Rag is much more efficient as it uses less context for better results.
Its not magic tho but If used properly:
* The retriever selects only the most relevant chunks.
* The model gets just what it needs.
* You don’t overwhelm the model with irrelevant or old info.
* You use less of the context window and leave more room for better, focused answers.
Technically, Rag and manual prompting both use the same mechanism
But Rag is more efficient in how it selects what goes into that window, so it can use less context overall, especially compared to naive, manual pasting.
Setting up Rag requires some work tho, you can do it in openAI webui if thats your interface or alike.
Or if you want to dive into the world of python you need to install Chroma, LangChain etc for this.

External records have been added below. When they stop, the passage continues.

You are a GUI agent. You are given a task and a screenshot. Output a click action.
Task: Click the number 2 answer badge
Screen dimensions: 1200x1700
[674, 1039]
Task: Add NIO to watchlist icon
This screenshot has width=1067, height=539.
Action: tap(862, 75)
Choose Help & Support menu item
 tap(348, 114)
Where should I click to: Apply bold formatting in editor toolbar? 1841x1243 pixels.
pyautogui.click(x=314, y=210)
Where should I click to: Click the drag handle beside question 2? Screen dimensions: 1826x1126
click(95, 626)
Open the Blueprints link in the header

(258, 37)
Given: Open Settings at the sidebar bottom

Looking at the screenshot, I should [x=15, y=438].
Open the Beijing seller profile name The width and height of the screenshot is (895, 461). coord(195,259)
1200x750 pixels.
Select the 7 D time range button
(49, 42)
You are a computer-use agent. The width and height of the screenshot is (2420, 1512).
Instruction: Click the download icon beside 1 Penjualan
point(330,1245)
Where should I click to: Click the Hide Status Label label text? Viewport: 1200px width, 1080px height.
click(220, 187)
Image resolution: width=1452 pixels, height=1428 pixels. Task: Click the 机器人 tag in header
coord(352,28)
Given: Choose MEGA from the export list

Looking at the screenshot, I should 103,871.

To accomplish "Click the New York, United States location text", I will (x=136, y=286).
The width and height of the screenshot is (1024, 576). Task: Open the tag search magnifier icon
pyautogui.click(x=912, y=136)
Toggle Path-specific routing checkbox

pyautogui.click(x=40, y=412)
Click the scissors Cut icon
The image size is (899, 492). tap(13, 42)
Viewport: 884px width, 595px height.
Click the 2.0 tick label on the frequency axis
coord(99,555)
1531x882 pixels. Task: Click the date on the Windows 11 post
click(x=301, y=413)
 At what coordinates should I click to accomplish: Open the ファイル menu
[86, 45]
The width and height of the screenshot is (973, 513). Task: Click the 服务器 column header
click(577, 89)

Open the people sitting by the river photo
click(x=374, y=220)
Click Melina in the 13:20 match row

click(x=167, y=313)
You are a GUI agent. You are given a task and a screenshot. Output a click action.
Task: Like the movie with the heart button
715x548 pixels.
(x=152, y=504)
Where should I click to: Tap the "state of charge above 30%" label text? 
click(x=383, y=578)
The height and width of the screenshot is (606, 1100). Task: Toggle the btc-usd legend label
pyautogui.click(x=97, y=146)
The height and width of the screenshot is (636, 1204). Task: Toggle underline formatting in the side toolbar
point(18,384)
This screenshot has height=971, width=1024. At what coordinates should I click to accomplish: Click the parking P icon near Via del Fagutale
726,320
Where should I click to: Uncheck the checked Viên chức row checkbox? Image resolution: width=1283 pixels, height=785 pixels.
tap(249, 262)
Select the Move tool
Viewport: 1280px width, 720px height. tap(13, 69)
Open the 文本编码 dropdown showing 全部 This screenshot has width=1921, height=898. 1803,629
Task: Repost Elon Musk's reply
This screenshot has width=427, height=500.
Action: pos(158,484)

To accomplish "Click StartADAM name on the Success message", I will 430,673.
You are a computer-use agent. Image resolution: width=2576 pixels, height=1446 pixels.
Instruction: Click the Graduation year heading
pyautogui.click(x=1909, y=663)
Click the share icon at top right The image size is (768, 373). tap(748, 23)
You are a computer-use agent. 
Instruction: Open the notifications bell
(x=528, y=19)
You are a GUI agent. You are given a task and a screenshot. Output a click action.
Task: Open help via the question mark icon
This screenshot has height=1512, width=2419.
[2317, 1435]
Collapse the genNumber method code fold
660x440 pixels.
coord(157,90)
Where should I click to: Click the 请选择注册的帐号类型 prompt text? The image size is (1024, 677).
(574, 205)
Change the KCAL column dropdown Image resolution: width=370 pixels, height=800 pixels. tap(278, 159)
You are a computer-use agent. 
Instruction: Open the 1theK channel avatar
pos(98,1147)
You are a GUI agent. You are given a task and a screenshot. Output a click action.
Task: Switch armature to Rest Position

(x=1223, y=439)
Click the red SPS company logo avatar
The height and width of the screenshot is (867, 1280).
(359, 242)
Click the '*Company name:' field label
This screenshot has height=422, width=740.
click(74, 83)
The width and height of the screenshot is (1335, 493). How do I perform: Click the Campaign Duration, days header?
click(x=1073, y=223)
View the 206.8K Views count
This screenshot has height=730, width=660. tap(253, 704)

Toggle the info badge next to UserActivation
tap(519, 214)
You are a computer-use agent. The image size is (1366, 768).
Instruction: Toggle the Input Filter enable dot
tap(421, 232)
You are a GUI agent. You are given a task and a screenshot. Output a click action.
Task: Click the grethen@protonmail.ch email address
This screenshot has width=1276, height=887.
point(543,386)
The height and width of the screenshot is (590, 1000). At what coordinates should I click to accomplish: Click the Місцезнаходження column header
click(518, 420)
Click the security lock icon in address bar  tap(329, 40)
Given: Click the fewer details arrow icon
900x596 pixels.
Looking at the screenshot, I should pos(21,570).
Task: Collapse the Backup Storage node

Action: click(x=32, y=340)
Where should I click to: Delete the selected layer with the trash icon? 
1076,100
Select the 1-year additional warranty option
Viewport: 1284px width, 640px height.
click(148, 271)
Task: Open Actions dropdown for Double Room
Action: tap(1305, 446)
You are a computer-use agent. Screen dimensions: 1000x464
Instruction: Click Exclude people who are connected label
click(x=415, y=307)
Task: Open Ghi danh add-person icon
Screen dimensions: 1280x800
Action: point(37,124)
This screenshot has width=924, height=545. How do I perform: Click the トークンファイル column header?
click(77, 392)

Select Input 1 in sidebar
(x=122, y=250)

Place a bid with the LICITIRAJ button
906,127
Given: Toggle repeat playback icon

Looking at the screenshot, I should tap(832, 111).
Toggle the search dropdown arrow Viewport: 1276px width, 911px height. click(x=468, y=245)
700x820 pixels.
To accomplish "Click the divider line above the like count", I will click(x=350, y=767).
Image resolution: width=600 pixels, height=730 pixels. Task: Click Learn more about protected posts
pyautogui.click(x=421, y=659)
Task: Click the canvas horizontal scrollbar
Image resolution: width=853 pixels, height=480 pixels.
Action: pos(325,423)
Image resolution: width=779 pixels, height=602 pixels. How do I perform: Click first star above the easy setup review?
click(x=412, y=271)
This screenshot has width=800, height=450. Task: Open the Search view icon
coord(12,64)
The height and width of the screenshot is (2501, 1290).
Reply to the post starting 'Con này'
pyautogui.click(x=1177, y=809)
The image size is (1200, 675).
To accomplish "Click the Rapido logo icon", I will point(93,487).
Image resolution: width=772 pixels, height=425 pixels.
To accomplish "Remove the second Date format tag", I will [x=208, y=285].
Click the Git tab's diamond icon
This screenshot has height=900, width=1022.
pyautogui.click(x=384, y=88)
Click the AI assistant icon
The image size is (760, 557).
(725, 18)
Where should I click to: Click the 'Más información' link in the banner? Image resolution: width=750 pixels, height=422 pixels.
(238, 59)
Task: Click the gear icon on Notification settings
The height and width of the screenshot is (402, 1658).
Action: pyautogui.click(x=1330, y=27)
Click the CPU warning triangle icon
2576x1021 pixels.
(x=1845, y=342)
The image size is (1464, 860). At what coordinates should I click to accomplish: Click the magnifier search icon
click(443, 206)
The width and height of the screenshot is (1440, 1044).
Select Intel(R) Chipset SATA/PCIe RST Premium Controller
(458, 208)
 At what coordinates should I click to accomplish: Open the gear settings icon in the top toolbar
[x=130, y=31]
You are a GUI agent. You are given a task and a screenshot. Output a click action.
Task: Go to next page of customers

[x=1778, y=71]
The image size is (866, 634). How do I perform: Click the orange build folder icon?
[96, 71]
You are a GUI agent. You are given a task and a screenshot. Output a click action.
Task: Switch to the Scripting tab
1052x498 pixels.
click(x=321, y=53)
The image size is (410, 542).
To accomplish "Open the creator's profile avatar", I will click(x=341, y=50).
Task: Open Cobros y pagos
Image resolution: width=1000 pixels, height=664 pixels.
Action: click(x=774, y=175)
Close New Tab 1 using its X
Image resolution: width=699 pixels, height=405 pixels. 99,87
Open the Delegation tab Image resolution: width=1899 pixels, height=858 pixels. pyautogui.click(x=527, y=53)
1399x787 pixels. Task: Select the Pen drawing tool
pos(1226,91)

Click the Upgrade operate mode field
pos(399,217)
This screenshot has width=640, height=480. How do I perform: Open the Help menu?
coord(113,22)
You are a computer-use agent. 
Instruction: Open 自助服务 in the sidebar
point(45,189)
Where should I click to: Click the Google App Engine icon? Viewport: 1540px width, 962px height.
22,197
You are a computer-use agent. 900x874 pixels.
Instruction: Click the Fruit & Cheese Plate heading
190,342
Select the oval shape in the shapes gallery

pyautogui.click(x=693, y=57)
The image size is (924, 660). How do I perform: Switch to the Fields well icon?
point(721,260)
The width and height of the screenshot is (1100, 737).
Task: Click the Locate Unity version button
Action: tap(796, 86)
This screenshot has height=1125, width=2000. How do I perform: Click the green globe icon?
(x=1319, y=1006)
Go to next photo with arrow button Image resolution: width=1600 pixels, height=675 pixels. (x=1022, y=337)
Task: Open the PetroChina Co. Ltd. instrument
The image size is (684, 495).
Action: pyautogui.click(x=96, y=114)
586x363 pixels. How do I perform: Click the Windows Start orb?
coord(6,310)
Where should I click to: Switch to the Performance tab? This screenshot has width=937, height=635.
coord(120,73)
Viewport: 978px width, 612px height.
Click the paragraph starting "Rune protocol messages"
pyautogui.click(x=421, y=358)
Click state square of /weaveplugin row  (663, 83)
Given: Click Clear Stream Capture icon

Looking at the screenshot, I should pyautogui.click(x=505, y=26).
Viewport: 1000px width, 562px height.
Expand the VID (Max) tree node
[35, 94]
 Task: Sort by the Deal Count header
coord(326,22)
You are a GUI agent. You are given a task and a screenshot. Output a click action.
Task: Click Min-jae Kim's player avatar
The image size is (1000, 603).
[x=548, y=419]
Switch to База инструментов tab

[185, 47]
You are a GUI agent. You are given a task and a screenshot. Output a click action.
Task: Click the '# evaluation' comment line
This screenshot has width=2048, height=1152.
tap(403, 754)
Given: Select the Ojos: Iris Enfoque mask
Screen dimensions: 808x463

It usually involves splitting the docs into chunks, make vectors, store in a db etc.
Your Docs
↓
Split into chunks
↓
Embed (turn into vectors)
↓
Store in vector DB (e.g., Chroma)
↓
You ask a question regarding NovelName:
→ Relevant chunks are retrieved
→ Passed to Ollama as context
→ You get a better, smart answer based on content from the Rag.
Some Python script and a good prompt template + Rag can probably get you a long way.
I have good experience using Rag when it comes to api documentation .
For example i use Rag when i want to ask my qwen2.5-coder for c4d related python stuff.
Because there are so many api changes between c4d versions, and without the rag, it just spits out a mixture of old and new code.
With the rag i get a much much better result.
But Making novels using Rag.. i never tried it for that tho.